## Extrait du document:
================
L’expérience du CNR Logement 4. Entretien avec Christine Leconte
La rédaction : Avant même le lancement du CNR, quelle perception aviez-vous de la situation du logement en France ?
Christine Leconte : Au conseil national de l’Ordre des architectes, nous n’avons pas attendu le CNR pour dire que la France manque des logements. Nous pensons qu’il faut passer d’une politique du logement à une politique de l’habitat. C’est-à-dire une politique plus ouverte, qui prenne en compte davantage de paramètres que le simple fait de construire du neuf pour répondre aux besoins. Il faut y associer la question de la réhabilitation, du parcours résidentiel et des mobilités. Nous devons tenir compte de l’évolution de la situation démographique qui nous interroge, par exemple, sur les typologies des logements que l’on construit, et leur mutabilité.
Année après année, nous constatons un manque de logements grandissant que les politiques successives ne résorbent pas. Certes, il y a un besoin de construire, mais aussi de trouver des logements disponibles dans l’existant, construit ou en friche. Le CNR Logement nous a donné l’opportunité d’utiliser la transition écologique comme levier pour transformer les politiques du logement.
C’était l’occasion de mettre le focus sur des sujets qui nous tiennent à cœur dans une période où les politiques du logement fonctionnent assez mal. Jusqu’à peu, nous avions encore beaucoup de défiscalisation autour de logements neufs, parfois de qualité moindre, qui sont d’ailleurs souvent définis comme des « produits bancaires » plutôt que comme des logements. C’était aussi, pour nous, architectes, l’occasion d’alerter à nouveau sur la qualité et de durabilité des logements construits, tant en termes de matérialité que de qualité spatiale, et même de fabrication de la ville en général. Il y a vraisemblablement dans la population, aujourd’hui, un rejet du logement neuf de ce type que nous, architectes, ressentons fortement. C’est le cas notamment pour les typologies produites en calquant les études capacitaires mathématiques qui ne prennent pas vraiment en compte les réalités locales du terrain, de la demande et des besoins, ni l’usage du quartier.
================
## Données enregistrées:
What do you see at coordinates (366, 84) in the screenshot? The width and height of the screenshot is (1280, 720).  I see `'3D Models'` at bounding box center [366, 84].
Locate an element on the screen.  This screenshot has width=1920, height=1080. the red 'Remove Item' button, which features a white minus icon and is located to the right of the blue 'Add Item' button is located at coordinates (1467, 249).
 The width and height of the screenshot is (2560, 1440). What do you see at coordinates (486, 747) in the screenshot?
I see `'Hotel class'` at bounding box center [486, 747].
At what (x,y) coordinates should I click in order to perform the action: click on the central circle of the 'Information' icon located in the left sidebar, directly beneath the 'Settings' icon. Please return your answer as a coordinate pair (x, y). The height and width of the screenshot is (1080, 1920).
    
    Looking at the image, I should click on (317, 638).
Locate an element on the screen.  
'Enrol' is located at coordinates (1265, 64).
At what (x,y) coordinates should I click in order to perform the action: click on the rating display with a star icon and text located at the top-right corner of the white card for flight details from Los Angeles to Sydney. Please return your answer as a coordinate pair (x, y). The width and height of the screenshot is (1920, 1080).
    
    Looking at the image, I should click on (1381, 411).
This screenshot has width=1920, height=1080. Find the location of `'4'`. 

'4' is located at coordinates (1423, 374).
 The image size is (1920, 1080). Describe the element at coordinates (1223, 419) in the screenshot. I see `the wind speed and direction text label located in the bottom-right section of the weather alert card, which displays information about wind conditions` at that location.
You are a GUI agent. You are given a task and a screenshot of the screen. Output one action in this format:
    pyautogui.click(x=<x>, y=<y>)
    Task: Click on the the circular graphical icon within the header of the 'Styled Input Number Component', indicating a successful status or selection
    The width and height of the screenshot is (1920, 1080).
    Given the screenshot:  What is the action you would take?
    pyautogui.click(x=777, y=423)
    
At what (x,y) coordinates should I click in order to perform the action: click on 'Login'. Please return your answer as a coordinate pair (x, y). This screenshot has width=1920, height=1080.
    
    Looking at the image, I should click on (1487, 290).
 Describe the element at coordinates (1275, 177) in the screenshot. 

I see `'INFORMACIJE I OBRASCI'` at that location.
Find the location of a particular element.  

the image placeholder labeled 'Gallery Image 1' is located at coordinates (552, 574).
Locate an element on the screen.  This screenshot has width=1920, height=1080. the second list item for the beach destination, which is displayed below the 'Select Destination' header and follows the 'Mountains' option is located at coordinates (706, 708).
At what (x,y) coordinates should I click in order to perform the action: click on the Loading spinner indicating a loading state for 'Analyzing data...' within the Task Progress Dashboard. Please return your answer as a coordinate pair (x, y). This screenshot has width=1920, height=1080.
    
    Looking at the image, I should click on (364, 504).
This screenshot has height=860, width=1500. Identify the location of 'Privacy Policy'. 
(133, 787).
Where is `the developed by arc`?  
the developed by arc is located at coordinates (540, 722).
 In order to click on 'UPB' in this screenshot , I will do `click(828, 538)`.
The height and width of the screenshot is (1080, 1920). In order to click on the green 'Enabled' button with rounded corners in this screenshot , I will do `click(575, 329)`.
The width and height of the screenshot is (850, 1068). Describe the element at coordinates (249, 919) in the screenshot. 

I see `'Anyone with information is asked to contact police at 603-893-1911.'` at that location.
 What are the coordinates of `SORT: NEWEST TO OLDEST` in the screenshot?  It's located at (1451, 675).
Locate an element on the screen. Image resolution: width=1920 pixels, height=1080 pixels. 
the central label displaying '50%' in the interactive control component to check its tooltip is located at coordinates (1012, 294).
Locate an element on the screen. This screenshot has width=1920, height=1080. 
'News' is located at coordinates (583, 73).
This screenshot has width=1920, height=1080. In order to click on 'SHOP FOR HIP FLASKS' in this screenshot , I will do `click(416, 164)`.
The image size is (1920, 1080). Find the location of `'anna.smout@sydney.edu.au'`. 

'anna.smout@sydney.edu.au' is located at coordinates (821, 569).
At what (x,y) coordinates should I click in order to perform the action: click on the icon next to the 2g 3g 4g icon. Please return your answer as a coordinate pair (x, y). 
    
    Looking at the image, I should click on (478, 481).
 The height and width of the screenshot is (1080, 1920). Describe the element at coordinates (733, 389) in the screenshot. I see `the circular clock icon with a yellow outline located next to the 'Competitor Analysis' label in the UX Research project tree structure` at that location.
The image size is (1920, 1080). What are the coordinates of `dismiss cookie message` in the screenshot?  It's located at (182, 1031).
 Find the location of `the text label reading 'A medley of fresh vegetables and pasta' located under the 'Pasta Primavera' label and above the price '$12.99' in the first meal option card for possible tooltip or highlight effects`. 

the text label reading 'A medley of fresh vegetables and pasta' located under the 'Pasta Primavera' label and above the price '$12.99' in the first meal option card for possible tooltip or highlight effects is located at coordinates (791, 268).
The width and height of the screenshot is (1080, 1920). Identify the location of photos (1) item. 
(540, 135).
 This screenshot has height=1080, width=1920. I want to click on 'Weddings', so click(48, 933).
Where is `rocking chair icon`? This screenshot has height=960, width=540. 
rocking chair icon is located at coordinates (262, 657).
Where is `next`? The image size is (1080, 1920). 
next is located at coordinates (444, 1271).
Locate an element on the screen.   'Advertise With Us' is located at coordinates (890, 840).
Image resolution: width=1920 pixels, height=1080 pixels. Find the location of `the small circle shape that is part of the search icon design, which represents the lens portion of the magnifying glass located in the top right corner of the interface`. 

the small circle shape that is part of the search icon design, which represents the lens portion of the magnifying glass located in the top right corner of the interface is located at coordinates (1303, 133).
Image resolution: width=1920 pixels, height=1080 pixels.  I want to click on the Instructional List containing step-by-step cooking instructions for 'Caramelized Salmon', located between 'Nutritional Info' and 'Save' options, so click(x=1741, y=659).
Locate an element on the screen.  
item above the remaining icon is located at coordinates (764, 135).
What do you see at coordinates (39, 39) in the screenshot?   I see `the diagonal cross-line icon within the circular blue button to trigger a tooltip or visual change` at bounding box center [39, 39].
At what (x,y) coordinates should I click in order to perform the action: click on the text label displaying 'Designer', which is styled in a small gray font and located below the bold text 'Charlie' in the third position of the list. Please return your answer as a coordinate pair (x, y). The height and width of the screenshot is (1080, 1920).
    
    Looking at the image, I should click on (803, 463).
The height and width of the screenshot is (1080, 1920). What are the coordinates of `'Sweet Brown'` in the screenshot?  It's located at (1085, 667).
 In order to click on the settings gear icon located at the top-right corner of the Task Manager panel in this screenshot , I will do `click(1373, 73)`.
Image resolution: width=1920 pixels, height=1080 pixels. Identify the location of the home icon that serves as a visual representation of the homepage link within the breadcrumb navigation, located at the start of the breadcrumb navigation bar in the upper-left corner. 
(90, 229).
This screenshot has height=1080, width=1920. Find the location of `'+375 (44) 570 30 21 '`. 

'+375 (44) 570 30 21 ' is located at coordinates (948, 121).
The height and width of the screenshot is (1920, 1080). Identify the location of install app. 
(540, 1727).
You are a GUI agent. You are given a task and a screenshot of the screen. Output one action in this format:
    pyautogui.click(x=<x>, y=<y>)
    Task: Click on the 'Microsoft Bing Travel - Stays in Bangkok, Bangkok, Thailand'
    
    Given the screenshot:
================
## Tâche donnée A:
D'après l'entretien avec Christine Leconte, pourquoi faut-il tenir compte de l'évolution de la situation démographique ? Répondez en une à trois phrases.
## Tâche donnée B:
Dans les entrées, renommez « screenshot » en « image », s'il vous plaît, en partant de la ligne qui contient « In order to click on 'UPB' » et en allant jusqu'à la ligne qui contient « with information is », les deux comprises. Redonnez seulement ces lignes, sans aucun autre changement.

## Résultat final A:
Il faut en tenir compte parce que cette évolution interroge, par exemple, les typologies des logements que l'on construit et leur mutabilité.

## Résultat final B:
 In order to click on 'UPB' in this image , I will do `click(828, 538)`.
The height and width of the image is (1080, 1920). In order to click on the green 'Enabled' button with rounded corners in this image , I will do `click(575, 329)`.
The width and height of the image is (850, 1068). Describe the element at coordinates (249, 919) in the image. 

I see `'Anyone with information is asked to contact police at 603-893-1911.'` at that location.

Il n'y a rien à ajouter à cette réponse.